7. Take everything with a grain of salt
Even though it’s important that you stay open-minded and listen to what others have to say, sometimes it’s for the best to just tune out and focus on yourself.
If you take the opinions of others too much to heart, you’ll constantly be depressed and question your every decision and belief.
Not everyone shares the same lifestyle and ideology as you, and while they’re entitled to speak from their own experience, you have to take everything with a grain (or whole bucket) of salt. Don’t believe in everything they say but don’t completely dismiss their opinion either.
8. Be your own best friend
The reality is that some people will like you and others won’t, no matter what you do. So, if you’re unable to make a connection with someone, don’t dwell on it too much. Instead, focus on the steps you can make that’ll bring you closer to being the kind of person you want to be.

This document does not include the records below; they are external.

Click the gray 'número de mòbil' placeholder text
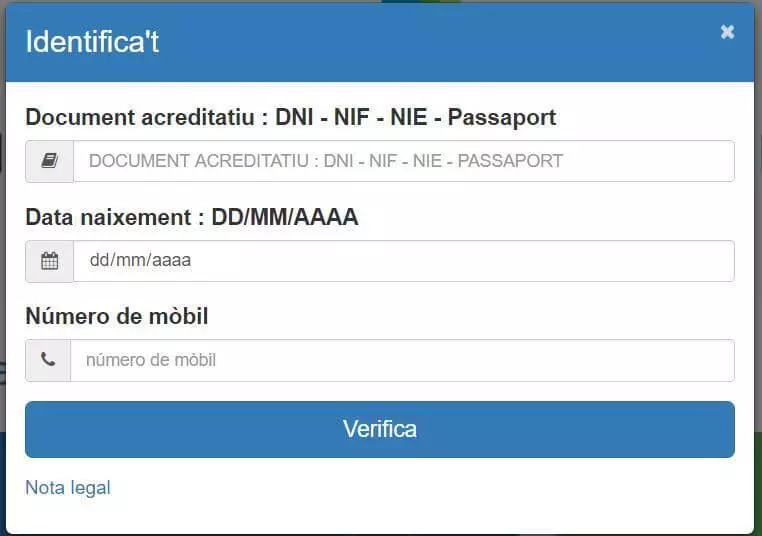coord(151,360)
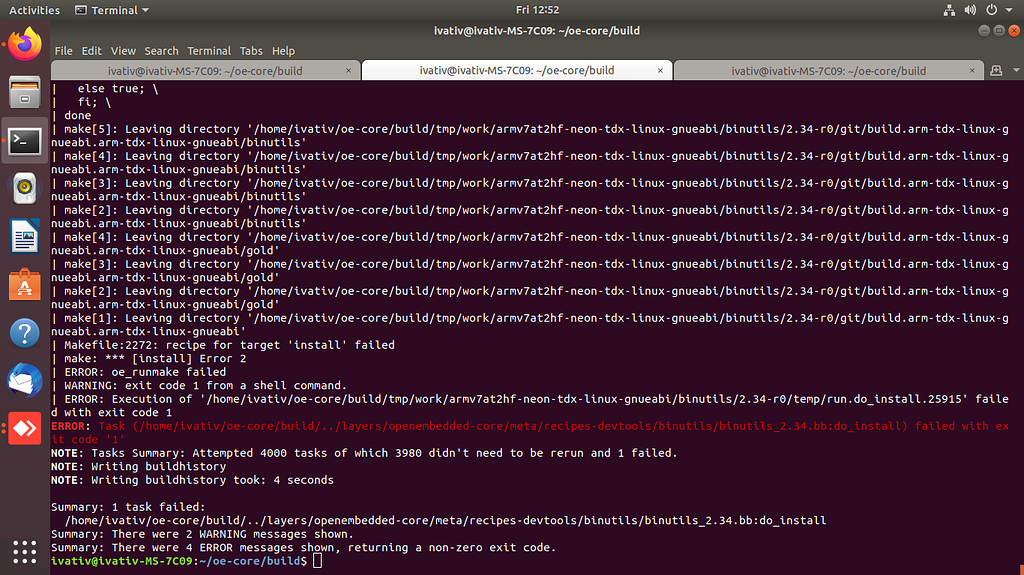Click the Terminal icon in the dock
The width and height of the screenshot is (1024, 575).
pos(24,141)
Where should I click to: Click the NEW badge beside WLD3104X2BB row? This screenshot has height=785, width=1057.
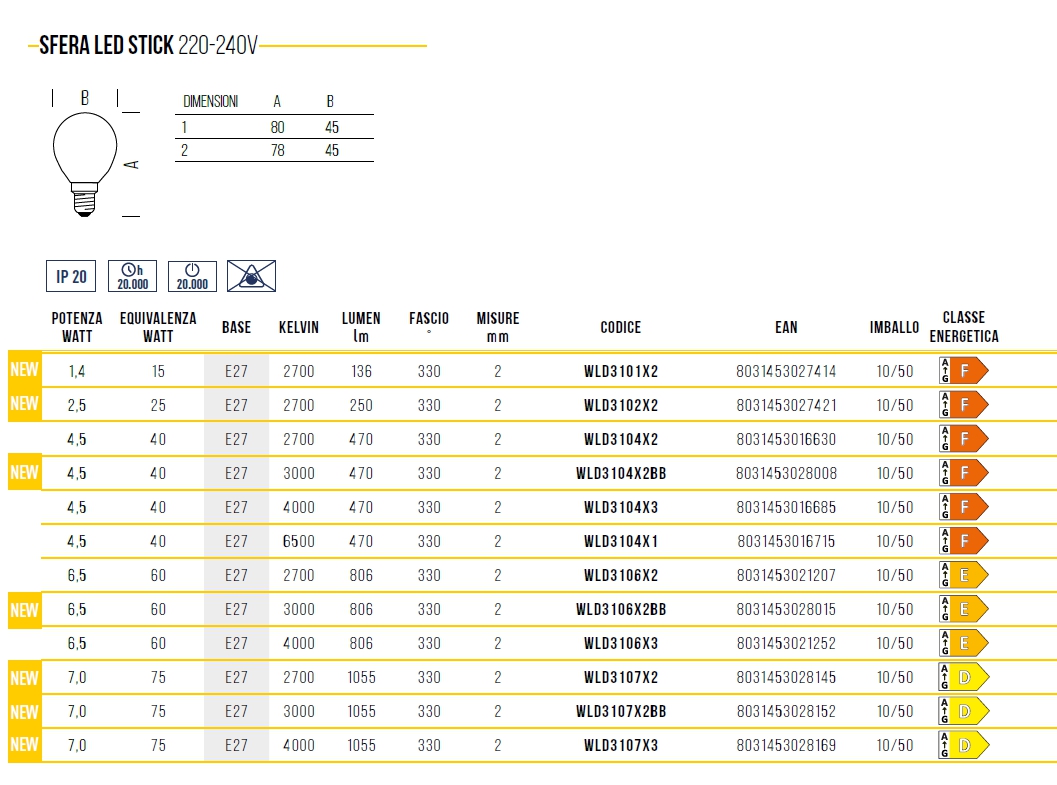24,472
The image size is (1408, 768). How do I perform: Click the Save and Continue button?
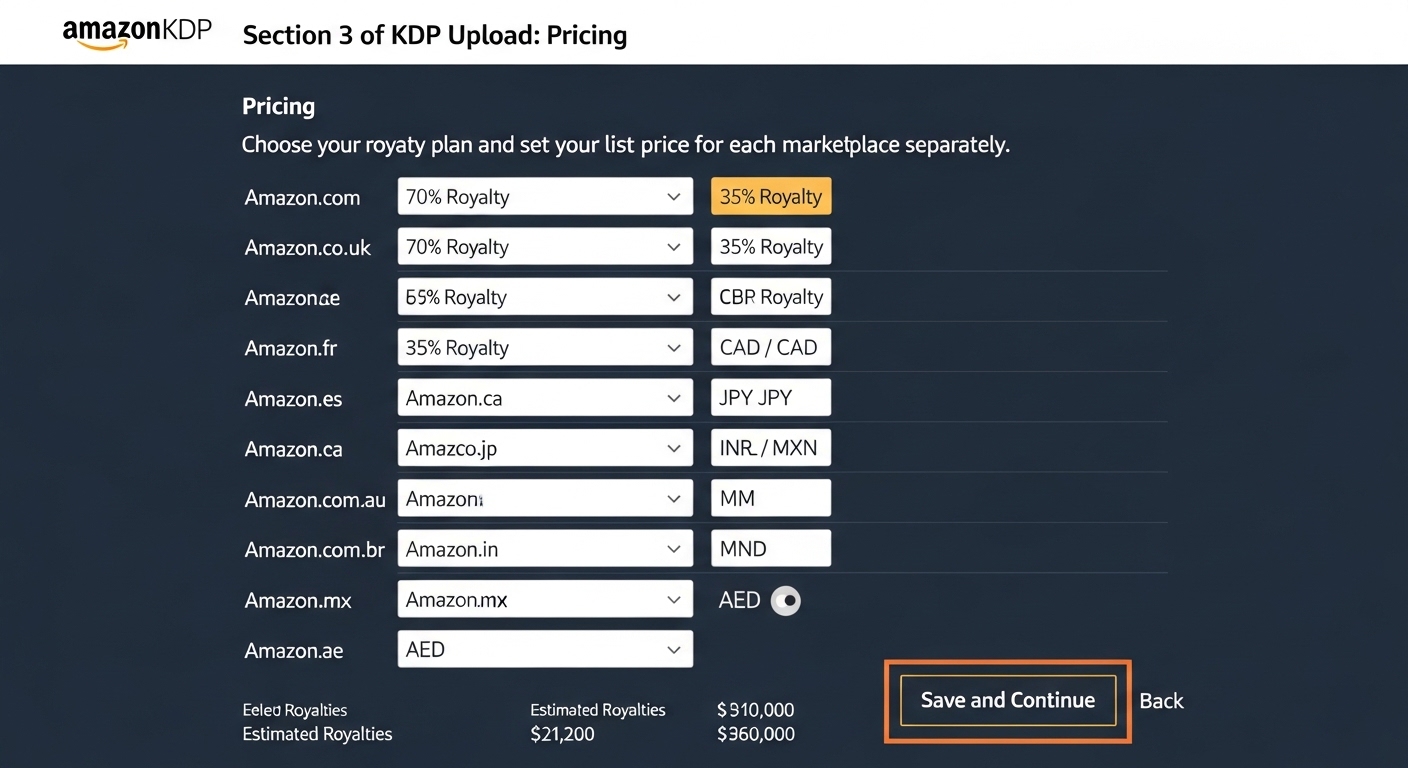(x=1007, y=700)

The most important relationship that you can have is the one with yourself. Even if everyone leaves you and judges your decisions, go ahead and give yourself a pat on the back and move on.
You’re stuck with yourself for life, so why not be your own best friend!
9. Accept your good and bad
We’ve already established that not everyone is going to like you. Then, why are you so hard on yourself?
If you want to stop caring about what others think about you, you need to give yourself permission to make mistakes every once in a while.
Embrace all of your qualities, the good and the bad, because they’re all essential to your identity. After all, who can say that what you did was wrong if it felt right in your heart?
In the end, some people are not meant to stay in your life. So, don’t let others get in your head. Stick to your values.